In a global identification key to Bactrospora, B. flavopruinosa keys out by its yellow-pruinose apothecia together with narrow ascospores. Several other Bactrospora species have similarly thread-like ascospores of the patellarioides type and an iodine-positive (amyloid) excipulum, including B. patellarioides, B. brodoi, B. carneopallida, B. cascadensis, and B. mesospora. However, none of these combines such narrow ascospores with lemon-yellow, pruinose apothecia. On Bermuda, B. flavopruinosa occurs in the same habitats as B. myriadea and B. denticulata, but those species have black, non-pruinose apothecia and a non-amyloid excipulum. B. denticulata also has longer ascospores (over 70 μm) and strongly toothed (denticulate) apothecial margins, so B. flavopruinosa can be separated both in the field and under the microscope. Unlike some yellow pruina-producing members of the genus, the yellow pruina in B. flavopruinosa does not turn reddish-magenta in the K reaction.
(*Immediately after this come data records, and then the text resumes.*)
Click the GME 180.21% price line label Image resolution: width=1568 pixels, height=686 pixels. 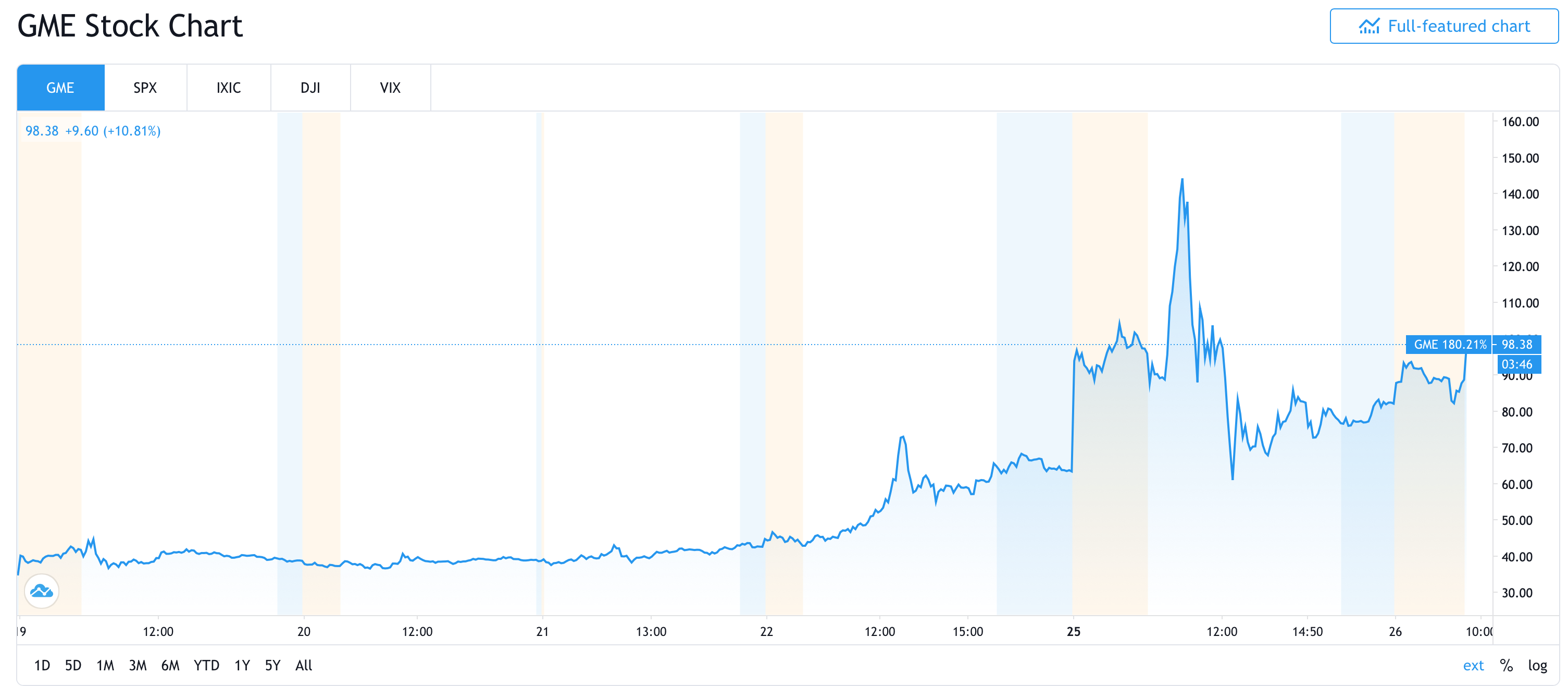pos(1449,344)
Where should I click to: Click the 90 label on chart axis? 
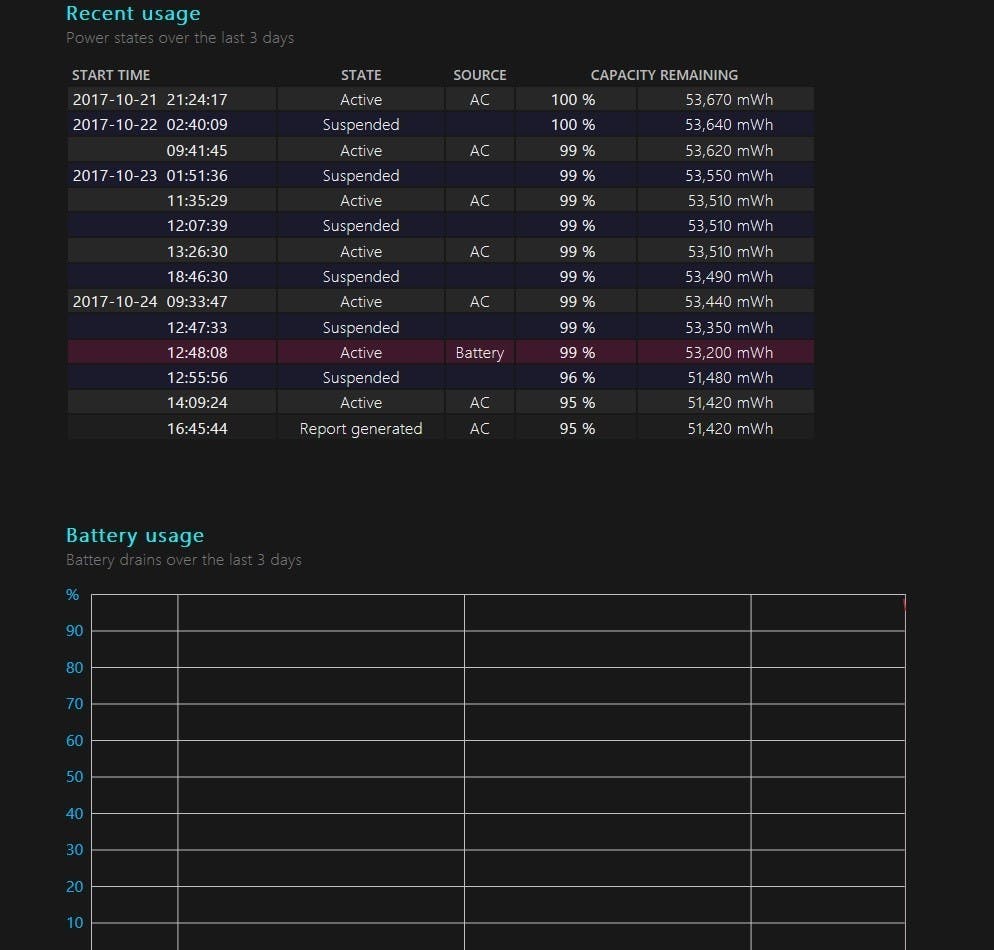pos(74,631)
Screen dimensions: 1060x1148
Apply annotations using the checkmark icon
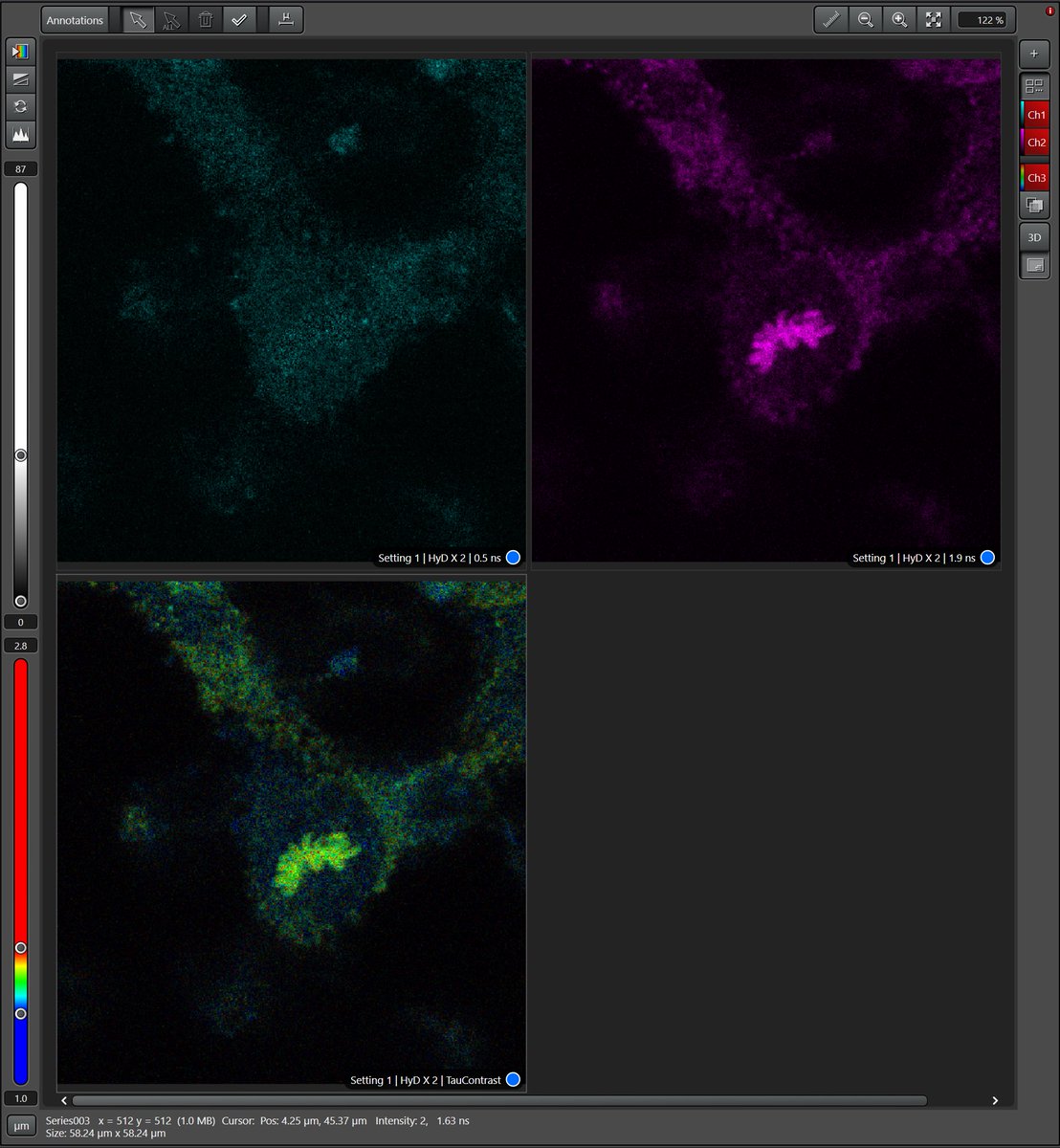[x=239, y=19]
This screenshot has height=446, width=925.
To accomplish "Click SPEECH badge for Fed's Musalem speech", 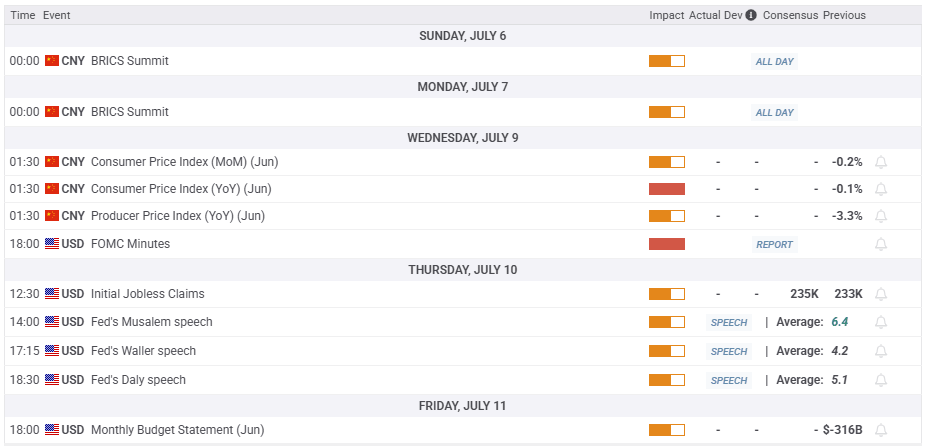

==Habitat and distribution==

Bactrospora flavopruinosa is a lignicolous lichen (growing on wood) known only from its type locality in the Walsingham Nature Reserve (the Walsingham "Jungle") in Hamilton Parish, Bermuda. The type specimen was collected about 3 m above sea level on a well-lit but sheltered, barkless trunk of the endemic Bermuda cedar (Juniperus bermudiana), on firm, sun-bleached wood near a protected bay in limestone terrain formed by partly collapsed cave roofs. The reserve preserves a small remnant of Bermuda's pre-colonial lowland woodland, dominated by native trees including Bermuda olivewood (Elaeodendron laneanum), Bermuda palmetto (Sabal bermudana), white stopper (Eugenia monticola), and hackberry (Celtis laevigata), which provide stable bark and wood surfaces compared with many introduced trees that shed bark quickly. The history of Bermuda cedar is especially relevant: a mid-20th-century scale-insect outbreak ("Cedar blight") killed about 99% of the population, but some dead, decorticated trunks and branches have persisted for decades because the resin-rich wood decays slowly, creating a long-lasting substratum for uncommon lichens. At Walsingham, B. flavopruinosa occurs alongside other Bactrospora species such as B. myriadea and the locally rarer B. denticulata, as well as wood- and bark-inhabiting lichens including Arthopyrenia minor, Caloplaca sarcopisioides, Chrysothrix xanthina, several Hafellia species, and Nadvornikia hawaiiensis; the authors suggested that protecting remaining dead cedar trunks, particularly in reserves like Walsingham, would help conserve these specialised lichen communities.